|Document revision date: 15 July 2002|
If a computer fails to join the cluster, follow the procedures in this
section to determine the cause.
C.4.1 Verifying OpenVMS Cluster Software Load
To verify that OpenVMS Cluster software has been loaded, follow these instructions:
|1||Look for connection manager (%CNXMAN) messages like those shown in Section C.1.2.|
|2||If no such messages are displayed, OpenVMS Cluster software probably was not loaded at boot time. Reboot the computer in conversational mode. At the SYSBOOT> prompt, set the VAXCLUSTER parameter to 2.|
|3||For OpenVMS Cluster systems communicating over the LAN or mixed interconnects, set NISCS_LOAD_PEA0 to 1 and VAXCLUSTER to 2. These parameters should also be set in the computer's MODPARAMS.DAT file. (For more information about booting a computer in conversational mode, consult your installation and operations guide).|
|4||For OpenVMS Cluster systems on the LAN, verify that the cluster security database file (SYS$COMMON:CLUSTER_AUTHORIZE.DAT) exists and that you have specified the correct group number for this cluster (see Section 10.9.1).|
To verify that the computer has booted from the correct disk and system root, follow these instructions:
|1||If %CNXMAN messages are displayed, and if, after the conversational reboot, the computer still does not join the cluster, check the console output on all active computers and look for messages indicating that one or more computers found a remote computer that conflicted with a known or local computer. Such messages suggest that two computers have booted from the same system root.|
|2||Review the boot command files for all CI computers and ensure that all are booting from the correct disks and from unique system roots.|
If you find it necessary to modify the computer's bootstrap command
procedure (console media), you may be able to do so on another
processor that is already running in the cluster.
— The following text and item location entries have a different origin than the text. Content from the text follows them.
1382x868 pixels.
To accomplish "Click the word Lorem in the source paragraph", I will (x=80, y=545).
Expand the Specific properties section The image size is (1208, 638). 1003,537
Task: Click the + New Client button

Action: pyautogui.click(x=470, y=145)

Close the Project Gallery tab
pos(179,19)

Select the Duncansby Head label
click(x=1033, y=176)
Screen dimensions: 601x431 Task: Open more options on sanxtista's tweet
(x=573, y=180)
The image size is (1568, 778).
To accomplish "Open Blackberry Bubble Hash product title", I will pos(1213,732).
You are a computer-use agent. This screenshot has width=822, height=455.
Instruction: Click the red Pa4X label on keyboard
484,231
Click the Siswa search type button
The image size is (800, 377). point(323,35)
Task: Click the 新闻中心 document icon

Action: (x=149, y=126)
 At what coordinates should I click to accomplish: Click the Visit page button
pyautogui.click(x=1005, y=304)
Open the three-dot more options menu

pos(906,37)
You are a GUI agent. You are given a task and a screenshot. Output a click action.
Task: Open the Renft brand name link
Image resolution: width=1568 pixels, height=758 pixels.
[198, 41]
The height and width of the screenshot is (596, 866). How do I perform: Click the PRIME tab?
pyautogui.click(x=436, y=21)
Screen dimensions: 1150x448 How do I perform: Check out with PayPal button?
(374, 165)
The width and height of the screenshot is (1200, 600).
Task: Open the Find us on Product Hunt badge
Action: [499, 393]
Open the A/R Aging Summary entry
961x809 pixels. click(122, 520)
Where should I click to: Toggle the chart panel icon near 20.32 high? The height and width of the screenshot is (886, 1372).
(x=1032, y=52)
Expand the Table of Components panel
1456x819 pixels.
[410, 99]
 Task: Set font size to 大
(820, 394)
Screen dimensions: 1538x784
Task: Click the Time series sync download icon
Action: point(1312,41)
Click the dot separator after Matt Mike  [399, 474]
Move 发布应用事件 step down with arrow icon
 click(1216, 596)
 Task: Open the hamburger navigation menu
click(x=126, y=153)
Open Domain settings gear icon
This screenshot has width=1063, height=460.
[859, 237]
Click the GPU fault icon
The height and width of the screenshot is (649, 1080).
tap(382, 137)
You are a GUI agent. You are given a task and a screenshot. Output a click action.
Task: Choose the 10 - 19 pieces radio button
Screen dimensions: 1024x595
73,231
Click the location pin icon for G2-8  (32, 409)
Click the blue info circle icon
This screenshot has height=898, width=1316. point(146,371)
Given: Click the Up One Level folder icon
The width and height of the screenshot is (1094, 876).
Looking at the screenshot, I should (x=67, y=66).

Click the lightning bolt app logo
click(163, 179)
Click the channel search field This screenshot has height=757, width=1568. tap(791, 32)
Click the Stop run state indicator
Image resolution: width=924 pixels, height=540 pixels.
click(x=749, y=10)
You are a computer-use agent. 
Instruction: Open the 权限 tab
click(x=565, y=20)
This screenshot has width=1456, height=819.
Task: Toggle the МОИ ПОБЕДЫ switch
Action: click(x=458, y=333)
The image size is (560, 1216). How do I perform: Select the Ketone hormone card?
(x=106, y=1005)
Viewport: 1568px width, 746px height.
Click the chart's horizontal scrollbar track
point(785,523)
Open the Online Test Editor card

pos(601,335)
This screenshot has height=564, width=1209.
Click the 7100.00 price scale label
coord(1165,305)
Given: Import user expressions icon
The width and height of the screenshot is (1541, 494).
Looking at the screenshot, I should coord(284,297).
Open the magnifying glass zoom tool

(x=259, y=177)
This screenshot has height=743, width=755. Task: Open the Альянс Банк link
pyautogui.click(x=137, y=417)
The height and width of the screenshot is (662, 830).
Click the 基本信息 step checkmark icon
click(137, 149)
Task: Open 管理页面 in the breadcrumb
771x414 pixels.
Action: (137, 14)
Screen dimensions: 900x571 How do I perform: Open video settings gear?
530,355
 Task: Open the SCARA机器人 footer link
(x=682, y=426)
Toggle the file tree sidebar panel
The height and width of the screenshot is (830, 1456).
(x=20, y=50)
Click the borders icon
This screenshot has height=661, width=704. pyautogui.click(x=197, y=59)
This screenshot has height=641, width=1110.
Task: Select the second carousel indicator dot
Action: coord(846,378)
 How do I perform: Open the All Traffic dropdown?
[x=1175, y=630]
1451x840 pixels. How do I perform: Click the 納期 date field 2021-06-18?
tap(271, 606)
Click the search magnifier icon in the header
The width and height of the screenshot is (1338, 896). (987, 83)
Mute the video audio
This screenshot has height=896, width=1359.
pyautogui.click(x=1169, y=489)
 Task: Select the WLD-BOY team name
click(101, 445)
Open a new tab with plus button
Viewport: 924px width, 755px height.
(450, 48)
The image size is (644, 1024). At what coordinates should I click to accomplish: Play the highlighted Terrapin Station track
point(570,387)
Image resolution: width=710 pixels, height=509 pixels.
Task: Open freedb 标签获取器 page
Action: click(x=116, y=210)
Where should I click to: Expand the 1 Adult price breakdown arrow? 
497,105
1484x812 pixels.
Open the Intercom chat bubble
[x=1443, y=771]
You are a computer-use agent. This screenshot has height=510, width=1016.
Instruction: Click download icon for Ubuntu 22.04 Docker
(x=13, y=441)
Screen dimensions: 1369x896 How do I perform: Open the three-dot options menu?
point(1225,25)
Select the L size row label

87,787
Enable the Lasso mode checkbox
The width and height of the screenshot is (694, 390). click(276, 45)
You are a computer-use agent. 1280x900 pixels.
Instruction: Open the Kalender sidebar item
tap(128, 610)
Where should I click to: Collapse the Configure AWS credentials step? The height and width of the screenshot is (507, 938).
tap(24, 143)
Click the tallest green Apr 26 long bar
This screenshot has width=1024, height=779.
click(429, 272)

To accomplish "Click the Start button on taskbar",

Replace the running processor's console media with the media to be modified, and use the Exchange utility and a text editor to make the required changes. Consult the appropriate processor-specific installation and operations guide for information about examining and editing boot command files.
To be eligible to join a cluster, a computer must have unique SCSNODE and SCSSYSTEMID parameter values.
|1||Check that the current values do not duplicate any values set for existing OpenVMS Cluster computers. To check values, you can perform a conversational bootstrap operation.|
If the values of SCSNODE or SCSSYSTEMID are not unique, do either of
Note: To modify values, you can perform a conversational bootstrap operation. However, for reliable future bootstrap operations, specify appropriate values for these parameters in the computer's MODPARAMS.DAT file.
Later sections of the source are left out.